• There is some great data in here, I love the detailed presentation of results rather than just presenting a summary. Some interesting questions and responses here:

    What changes would most improve the Go documentation?

    Collectively examples gets 26% and docs gets 6% - would be nice to see the data cleaned up a bit here, as there are multiple examples entries.

    What Go libraries do you need that aren't available today?

    Interesting to see such demand for UI support and mobile support - these are the two hardest parts to crack, given that cross platform UIs typically please no-one. I'd like to see the go team take a radically different approach here playing to Go's strengths - define some framework for presenting web UIs with a Go backend on Android and iOS.

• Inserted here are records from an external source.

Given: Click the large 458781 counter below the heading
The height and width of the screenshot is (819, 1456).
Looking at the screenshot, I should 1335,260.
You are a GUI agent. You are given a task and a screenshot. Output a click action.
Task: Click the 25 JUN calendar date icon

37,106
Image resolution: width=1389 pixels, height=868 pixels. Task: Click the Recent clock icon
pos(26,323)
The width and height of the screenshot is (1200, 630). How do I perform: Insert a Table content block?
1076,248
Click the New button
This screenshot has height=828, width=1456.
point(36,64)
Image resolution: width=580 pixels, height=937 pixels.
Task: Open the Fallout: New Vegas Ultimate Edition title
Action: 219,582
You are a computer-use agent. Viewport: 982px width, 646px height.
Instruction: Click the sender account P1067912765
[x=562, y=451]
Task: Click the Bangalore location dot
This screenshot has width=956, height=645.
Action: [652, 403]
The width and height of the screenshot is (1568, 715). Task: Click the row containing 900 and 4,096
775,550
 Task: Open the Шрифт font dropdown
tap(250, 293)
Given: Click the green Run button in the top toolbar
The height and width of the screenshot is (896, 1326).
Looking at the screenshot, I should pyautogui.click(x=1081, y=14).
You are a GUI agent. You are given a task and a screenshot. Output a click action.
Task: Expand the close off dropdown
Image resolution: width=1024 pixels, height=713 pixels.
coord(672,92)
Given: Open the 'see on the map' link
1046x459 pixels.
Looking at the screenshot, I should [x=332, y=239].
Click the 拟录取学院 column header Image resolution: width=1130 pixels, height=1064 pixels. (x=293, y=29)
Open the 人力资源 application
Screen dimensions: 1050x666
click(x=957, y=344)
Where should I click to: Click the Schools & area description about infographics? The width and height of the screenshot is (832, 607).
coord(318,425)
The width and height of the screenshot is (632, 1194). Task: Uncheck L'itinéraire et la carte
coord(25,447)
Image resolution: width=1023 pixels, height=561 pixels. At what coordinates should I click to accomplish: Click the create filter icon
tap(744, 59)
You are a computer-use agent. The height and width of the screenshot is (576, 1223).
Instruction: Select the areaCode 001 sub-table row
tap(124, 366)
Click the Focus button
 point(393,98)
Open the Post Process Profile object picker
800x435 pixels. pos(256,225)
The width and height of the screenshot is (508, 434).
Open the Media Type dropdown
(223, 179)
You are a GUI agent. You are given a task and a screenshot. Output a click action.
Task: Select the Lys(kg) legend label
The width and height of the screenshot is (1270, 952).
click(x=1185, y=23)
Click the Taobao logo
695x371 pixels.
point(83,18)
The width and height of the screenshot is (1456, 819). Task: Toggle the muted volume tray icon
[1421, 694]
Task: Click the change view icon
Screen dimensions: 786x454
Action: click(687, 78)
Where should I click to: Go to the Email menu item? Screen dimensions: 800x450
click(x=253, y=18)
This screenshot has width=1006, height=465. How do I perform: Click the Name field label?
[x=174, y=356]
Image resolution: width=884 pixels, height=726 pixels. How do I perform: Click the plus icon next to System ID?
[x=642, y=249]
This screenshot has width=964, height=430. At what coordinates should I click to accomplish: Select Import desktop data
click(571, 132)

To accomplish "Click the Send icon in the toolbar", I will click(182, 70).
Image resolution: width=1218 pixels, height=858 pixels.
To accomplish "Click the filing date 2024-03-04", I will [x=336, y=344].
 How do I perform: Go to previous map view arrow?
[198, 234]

    What changes would improve Go most?

    The G word makes an entrance as the top request. I'd prefer if they took a step back and prepared a Go 2.0 which removed some of the inevitable cruft (comments as directives, struct tags), and rethought some other features - mostly taking things out rather than adding things, though it would be nice also to see a solution to generics/better containers.

    Everyone is reasonably happy with editing it seems.

    And finally golangnews is somewhere in the middle as a news source for gophers - thanks to all the readers!

    Splitting the write-in responses into individual keywords is a little confusing - it's weird for example to see words like 'great' without seeing the context they were used in (e.g. docs need a great deal of work, docs are great already etc).. It'd be great to see the data available from this (in anonymised form if necc.) so that others can also look at the responses.